*To do:* Can you quote the passage of the Makululu farm report below that begins at "Missionaries have developed" and ends after "for financial independence."?

*Excerpt to read:*
>>

Zambia: Salesian missionaries in the Makululu settlement buy land for new farm thanks to Salesian Missions donors

Report
from Salesian Missions
Published on 13 Nov 2019 View Original

(MissionNewswire) Salesian missionaries working in the Makululu settlement in Kabwe, Zambia, were able to purchase close to 25 acres of land and develop a farm thanks to donor funding from Salesian Missions, the U.S. development arm of the Salesians of Don Bosco.

Missionaries have developed the farm near the Don Bosco Children Home so that the food developed on the farm will be a source of food for the children and the local community. The farm itself will also be utilized as an agricultural training center. The Don Bosco Children Home transforms the lives of street children by providing shelter, education and agricultural training to help break the cycle of poverty and provide opportunities for financial independence.

In Makululu more than 40 percent of children between 7-14 years old do not attend school. The area once had no formal education. Many of the local families rely on basic trades to earn a meager living and to feed their families. They set up stalls with vegetables, fish, fruit, stone slabs, furniture and products from China. There is great poverty in the community with many residents having no electricity, enough food to eat or enough money to buy proper clothing.

Today, Salesian missionaries operate the Don Bosco Children Home, a nursery school that prepares young children for primary school, a youth center that accommodates up to 60 youth, and now agriculture training so youth can earn a living.

<<

*Data listing:*

>>

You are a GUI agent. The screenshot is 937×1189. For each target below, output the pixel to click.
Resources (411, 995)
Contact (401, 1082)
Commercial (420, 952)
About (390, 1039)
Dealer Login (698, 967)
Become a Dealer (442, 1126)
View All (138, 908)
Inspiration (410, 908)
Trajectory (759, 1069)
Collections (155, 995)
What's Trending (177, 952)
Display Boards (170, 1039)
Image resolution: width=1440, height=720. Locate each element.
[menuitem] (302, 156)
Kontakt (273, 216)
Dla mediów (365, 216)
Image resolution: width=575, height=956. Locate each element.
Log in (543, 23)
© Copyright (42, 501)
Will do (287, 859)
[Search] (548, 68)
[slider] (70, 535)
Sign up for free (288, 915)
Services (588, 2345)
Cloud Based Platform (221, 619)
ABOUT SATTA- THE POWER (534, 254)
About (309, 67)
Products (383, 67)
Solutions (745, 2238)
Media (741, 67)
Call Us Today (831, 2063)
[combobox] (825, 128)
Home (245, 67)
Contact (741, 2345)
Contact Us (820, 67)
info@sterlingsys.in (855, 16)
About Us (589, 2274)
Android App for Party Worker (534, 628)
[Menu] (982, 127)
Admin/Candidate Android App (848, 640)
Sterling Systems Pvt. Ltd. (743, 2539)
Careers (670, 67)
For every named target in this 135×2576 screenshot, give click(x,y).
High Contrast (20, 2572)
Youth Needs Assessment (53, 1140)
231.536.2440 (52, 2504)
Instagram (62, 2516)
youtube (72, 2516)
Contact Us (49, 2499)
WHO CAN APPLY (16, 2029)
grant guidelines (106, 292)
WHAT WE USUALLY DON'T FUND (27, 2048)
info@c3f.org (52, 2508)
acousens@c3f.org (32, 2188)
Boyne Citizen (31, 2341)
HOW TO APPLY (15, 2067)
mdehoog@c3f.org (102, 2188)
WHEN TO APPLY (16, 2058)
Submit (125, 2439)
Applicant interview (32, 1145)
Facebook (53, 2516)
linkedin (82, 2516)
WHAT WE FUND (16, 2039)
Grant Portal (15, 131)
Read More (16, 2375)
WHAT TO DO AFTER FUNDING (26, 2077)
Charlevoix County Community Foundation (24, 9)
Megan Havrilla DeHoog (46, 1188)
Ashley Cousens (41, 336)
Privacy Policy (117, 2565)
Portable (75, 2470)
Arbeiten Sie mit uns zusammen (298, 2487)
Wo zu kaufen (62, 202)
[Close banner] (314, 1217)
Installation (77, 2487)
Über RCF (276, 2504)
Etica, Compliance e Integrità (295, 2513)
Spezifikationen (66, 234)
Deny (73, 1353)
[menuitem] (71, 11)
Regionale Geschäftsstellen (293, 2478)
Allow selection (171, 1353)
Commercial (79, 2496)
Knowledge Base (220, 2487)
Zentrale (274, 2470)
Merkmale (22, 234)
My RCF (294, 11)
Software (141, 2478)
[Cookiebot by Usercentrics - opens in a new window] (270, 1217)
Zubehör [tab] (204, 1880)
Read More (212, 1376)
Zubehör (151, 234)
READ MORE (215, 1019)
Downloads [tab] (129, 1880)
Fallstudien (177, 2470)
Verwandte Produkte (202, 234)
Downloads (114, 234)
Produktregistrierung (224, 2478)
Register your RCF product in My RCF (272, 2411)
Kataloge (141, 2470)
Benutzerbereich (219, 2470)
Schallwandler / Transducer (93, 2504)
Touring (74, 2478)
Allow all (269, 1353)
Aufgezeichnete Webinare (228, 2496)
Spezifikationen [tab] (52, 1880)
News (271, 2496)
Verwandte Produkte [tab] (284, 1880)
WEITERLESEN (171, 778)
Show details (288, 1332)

<<

*Answer section:*
Missionaries have developed the farm near the Don Bosco Children Home so that the food developed on the farm will be a source of food for the children and the local community. The farm itself will also be utilized as an agricultural training center. The Don Bosco Children Home transforms the lives of street children by providing shelter, education and agricultural training to help break the cycle of poverty and provide opportunities for financial independence.